* [The task]
Copy the rows below exactly as they appear.

* [Information provided]
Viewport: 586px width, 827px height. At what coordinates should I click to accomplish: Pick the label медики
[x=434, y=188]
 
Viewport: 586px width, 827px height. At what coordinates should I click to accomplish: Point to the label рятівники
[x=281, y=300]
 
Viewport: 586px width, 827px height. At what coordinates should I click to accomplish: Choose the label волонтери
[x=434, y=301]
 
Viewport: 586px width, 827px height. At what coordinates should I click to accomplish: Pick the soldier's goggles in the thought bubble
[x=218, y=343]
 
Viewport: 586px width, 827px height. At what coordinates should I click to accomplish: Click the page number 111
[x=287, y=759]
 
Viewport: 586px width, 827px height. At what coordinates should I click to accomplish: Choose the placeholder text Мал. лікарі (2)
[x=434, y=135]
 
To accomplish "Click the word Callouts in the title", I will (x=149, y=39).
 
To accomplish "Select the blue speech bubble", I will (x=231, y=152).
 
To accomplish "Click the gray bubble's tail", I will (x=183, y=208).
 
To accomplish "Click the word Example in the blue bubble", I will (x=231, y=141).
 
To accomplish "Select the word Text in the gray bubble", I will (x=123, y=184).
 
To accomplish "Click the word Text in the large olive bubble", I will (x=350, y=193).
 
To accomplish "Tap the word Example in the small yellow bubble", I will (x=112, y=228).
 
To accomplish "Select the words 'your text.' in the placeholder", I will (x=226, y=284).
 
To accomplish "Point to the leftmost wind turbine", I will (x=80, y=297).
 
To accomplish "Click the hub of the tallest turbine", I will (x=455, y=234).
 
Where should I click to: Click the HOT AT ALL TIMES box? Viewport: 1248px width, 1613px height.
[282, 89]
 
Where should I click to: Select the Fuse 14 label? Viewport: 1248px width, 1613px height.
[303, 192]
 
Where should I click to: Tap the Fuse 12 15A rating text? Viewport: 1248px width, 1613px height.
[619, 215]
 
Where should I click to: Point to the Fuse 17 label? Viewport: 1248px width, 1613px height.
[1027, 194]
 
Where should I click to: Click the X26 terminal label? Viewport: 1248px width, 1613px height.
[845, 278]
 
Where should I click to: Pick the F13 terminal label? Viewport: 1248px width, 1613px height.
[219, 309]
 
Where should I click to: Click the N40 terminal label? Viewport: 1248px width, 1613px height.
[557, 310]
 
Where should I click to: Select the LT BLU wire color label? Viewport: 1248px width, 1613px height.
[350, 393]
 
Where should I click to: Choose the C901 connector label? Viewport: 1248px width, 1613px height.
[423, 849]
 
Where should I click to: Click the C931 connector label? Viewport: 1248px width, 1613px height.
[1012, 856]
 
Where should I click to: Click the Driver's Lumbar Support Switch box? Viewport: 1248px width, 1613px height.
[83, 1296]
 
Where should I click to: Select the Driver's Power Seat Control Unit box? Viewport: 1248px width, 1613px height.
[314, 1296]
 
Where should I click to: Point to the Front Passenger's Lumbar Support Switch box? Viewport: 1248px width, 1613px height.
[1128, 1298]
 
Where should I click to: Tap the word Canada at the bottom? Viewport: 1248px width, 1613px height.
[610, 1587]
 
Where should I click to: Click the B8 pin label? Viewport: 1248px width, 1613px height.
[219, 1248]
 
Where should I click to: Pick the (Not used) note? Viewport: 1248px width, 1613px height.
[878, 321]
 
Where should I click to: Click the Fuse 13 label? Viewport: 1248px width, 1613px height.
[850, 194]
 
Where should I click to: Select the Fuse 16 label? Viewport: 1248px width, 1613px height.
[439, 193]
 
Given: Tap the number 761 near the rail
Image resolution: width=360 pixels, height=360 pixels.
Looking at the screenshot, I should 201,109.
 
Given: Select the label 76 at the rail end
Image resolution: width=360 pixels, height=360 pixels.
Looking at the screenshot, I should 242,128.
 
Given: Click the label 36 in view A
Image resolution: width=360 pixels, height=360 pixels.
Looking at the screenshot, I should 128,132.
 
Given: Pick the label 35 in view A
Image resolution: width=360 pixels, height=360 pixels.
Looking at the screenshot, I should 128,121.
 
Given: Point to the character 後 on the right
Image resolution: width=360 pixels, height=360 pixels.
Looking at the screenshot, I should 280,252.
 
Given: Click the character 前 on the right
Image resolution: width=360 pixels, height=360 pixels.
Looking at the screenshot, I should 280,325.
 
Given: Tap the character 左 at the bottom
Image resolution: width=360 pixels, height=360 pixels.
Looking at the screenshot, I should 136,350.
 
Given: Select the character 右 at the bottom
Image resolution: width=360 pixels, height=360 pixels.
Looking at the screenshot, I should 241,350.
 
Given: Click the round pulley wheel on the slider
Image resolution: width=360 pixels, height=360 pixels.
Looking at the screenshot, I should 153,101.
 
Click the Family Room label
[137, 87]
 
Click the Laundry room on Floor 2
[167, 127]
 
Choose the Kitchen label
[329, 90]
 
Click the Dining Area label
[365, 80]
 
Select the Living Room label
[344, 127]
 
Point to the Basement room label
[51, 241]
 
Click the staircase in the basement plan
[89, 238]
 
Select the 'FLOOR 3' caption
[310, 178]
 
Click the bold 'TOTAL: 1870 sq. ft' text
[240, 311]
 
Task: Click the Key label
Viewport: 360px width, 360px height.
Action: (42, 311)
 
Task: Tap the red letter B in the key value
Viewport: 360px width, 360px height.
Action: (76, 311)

* [Answer]
Viewport: 586px width, 827px height. At what coordinates should I click to accomplish: Pick the label медики
[x=434, y=188]
 
Viewport: 586px width, 827px height. At what coordinates should I click to accomplish: Point to the label рятівники
[x=281, y=300]
 
Viewport: 586px width, 827px height. At what coordinates should I click to accomplish: Choose the label волонтери
[x=434, y=301]
 
Viewport: 586px width, 827px height. At what coordinates should I click to accomplish: Pick the soldier's goggles in the thought bubble
[x=218, y=343]
 
Viewport: 586px width, 827px height. At what coordinates should I click to accomplish: Click the page number 111
[x=287, y=759]
 
Viewport: 586px width, 827px height. At what coordinates should I click to accomplish: Choose the placeholder text Мал. лікарі (2)
[x=434, y=135]
 
To accomplish "Click the word Callouts in the title", I will (x=149, y=39).
 
To accomplish "Select the blue speech bubble", I will (x=231, y=152).
 
To accomplish "Click the gray bubble's tail", I will (x=183, y=208).
 
To accomplish "Click the word Example in the blue bubble", I will (x=231, y=141).
 
To accomplish "Select the word Text in the gray bubble", I will (x=123, y=184).
 
To accomplish "Click the word Text in the large olive bubble", I will (x=350, y=193).
 
To accomplish "Tap the word Example in the small yellow bubble", I will (x=112, y=228).
 
To accomplish "Select the words 'your text.' in the placeholder", I will (x=226, y=284).
 
To accomplish "Point to the leftmost wind turbine", I will (x=80, y=297).
 
To accomplish "Click the hub of the tallest turbine", I will (x=455, y=234).
 
Where should I click to: Click the HOT AT ALL TIMES box? Viewport: 1248px width, 1613px height.
[282, 89]
 
Where should I click to: Select the Fuse 14 label? Viewport: 1248px width, 1613px height.
[303, 192]
 
Where should I click to: Tap the Fuse 12 15A rating text? Viewport: 1248px width, 1613px height.
[619, 215]
 
Where should I click to: Point to the Fuse 17 label? Viewport: 1248px width, 1613px height.
[1027, 194]
 
Where should I click to: Click the X26 terminal label? Viewport: 1248px width, 1613px height.
[845, 278]
 
Where should I click to: Pick the F13 terminal label? Viewport: 1248px width, 1613px height.
[219, 309]
 
Where should I click to: Click the N40 terminal label? Viewport: 1248px width, 1613px height.
[557, 310]
 
Where should I click to: Select the LT BLU wire color label? Viewport: 1248px width, 1613px height.
[350, 393]
 
Where should I click to: Choose the C901 connector label? Viewport: 1248px width, 1613px height.
[423, 849]
 
Where should I click to: Click the C931 connector label? Viewport: 1248px width, 1613px height.
[1012, 856]
 
Where should I click to: Click the Driver's Lumbar Support Switch box? Viewport: 1248px width, 1613px height.
[83, 1296]
 
Where should I click to: Select the Driver's Power Seat Control Unit box? Viewport: 1248px width, 1613px height.
[314, 1296]
 
Where should I click to: Point to the Front Passenger's Lumbar Support Switch box? Viewport: 1248px width, 1613px height.
[1128, 1298]
 
Where should I click to: Tap the word Canada at the bottom? Viewport: 1248px width, 1613px height.
[610, 1587]
 
Where should I click to: Click the B8 pin label? Viewport: 1248px width, 1613px height.
[219, 1248]
 
Where should I click to: Pick the (Not used) note? Viewport: 1248px width, 1613px height.
[878, 321]
 
Where should I click to: Click the Fuse 13 label? Viewport: 1248px width, 1613px height.
[850, 194]
 
Where should I click to: Select the Fuse 16 label? Viewport: 1248px width, 1613px height.
[439, 193]
 
Given: Tap the number 761 near the rail
Image resolution: width=360 pixels, height=360 pixels.
Looking at the screenshot, I should 201,109.
 
Given: Select the label 76 at the rail end
Image resolution: width=360 pixels, height=360 pixels.
Looking at the screenshot, I should 242,128.
 
Given: Click the label 36 in view A
Image resolution: width=360 pixels, height=360 pixels.
Looking at the screenshot, I should 128,132.
 
Given: Pick the label 35 in view A
Image resolution: width=360 pixels, height=360 pixels.
Looking at the screenshot, I should 128,121.
 
Given: Point to the character 後 on the right
Image resolution: width=360 pixels, height=360 pixels.
Looking at the screenshot, I should 280,252.
 
Given: Click the character 前 on the right
Image resolution: width=360 pixels, height=360 pixels.
Looking at the screenshot, I should 280,325.
 
Given: Tap the character 左 at the bottom
Image resolution: width=360 pixels, height=360 pixels.
Looking at the screenshot, I should 136,350.
 
Given: Select the character 右 at the bottom
Image resolution: width=360 pixels, height=360 pixels.
Looking at the screenshot, I should 241,350.
 
Given: Click the round pulley wheel on the slider
Image resolution: width=360 pixels, height=360 pixels.
Looking at the screenshot, I should 153,101.
 
Click the Family Room label
[137, 87]
 
Click the Laundry room on Floor 2
[167, 127]
 
Choose the Kitchen label
[329, 90]
 
Click the Dining Area label
[365, 80]
 
Select the Living Room label
[344, 127]
 
Point to the Basement room label
[51, 241]
 
Click the staircase in the basement plan
[89, 238]
 
Select the 'FLOOR 3' caption
[310, 178]
 
Click the bold 'TOTAL: 1870 sq. ft' text
[240, 311]
 
Task: Click the Key label
Viewport: 360px width, 360px height.
Action: (42, 311)
 
Task: Tap the red letter B in the key value
Viewport: 360px width, 360px height.
Action: (76, 311)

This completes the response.